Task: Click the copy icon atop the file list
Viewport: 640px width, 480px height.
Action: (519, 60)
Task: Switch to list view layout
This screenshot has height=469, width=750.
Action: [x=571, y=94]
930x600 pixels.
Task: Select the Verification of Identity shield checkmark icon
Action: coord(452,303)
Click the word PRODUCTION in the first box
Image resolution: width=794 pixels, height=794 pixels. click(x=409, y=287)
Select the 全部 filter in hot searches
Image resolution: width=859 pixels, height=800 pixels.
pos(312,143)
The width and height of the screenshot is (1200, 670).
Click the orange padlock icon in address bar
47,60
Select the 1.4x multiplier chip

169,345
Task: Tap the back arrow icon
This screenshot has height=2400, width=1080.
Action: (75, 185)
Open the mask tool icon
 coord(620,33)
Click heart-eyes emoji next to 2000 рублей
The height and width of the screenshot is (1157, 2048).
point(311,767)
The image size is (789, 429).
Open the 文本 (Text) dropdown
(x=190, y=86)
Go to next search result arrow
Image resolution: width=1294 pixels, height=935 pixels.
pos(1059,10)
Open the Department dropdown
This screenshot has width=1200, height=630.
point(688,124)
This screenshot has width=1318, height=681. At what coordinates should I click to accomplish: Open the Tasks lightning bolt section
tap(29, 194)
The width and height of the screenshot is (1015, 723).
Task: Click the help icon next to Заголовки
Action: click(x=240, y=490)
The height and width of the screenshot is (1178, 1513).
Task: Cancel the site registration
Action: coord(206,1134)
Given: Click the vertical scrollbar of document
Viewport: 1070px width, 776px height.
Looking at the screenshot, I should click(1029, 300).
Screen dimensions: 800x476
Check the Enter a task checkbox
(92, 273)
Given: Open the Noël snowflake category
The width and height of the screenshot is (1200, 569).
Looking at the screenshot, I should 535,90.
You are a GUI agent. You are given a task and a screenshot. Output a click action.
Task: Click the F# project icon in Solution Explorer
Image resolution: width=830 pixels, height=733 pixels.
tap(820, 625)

▶ _WHAT IS BEING ASKED_
The records above must be repeated exactly, in their entirety.

▶ _RESPONSE BELOW_
Task: Click the copy icon atop the file list
Viewport: 640px width, 480px height.
Action: (519, 60)
Task: Switch to list view layout
This screenshot has height=469, width=750.
Action: [x=571, y=94]
930x600 pixels.
Task: Select the Verification of Identity shield checkmark icon
Action: coord(452,303)
Click the word PRODUCTION in the first box
Image resolution: width=794 pixels, height=794 pixels. click(x=409, y=287)
Select the 全部 filter in hot searches
Image resolution: width=859 pixels, height=800 pixels.
pos(312,143)
The width and height of the screenshot is (1200, 670).
Click the orange padlock icon in address bar
47,60
Select the 1.4x multiplier chip

169,345
Task: Tap the back arrow icon
This screenshot has height=2400, width=1080.
Action: (75, 185)
Open the mask tool icon
 coord(620,33)
Click heart-eyes emoji next to 2000 рублей
The height and width of the screenshot is (1157, 2048).
point(311,767)
The image size is (789, 429).
Open the 文本 (Text) dropdown
(x=190, y=86)
Go to next search result arrow
Image resolution: width=1294 pixels, height=935 pixels.
pos(1059,10)
Open the Department dropdown
This screenshot has width=1200, height=630.
point(688,124)
This screenshot has width=1318, height=681. At what coordinates should I click to accomplish: Open the Tasks lightning bolt section
tap(29, 194)
The width and height of the screenshot is (1015, 723).
Task: Click the help icon next to Заголовки
Action: click(x=240, y=490)
The height and width of the screenshot is (1178, 1513).
Task: Cancel the site registration
Action: coord(206,1134)
Given: Click the vertical scrollbar of document
Viewport: 1070px width, 776px height.
Looking at the screenshot, I should click(1029, 300).
Screen dimensions: 800x476
Check the Enter a task checkbox
(92, 273)
Given: Open the Noël snowflake category
The width and height of the screenshot is (1200, 569).
Looking at the screenshot, I should 535,90.
You are a GUI agent. You are given a task and a screenshot. Output a click action.
Task: Click the F# project icon in Solution Explorer
Image resolution: width=830 pixels, height=733 pixels.
tap(820, 625)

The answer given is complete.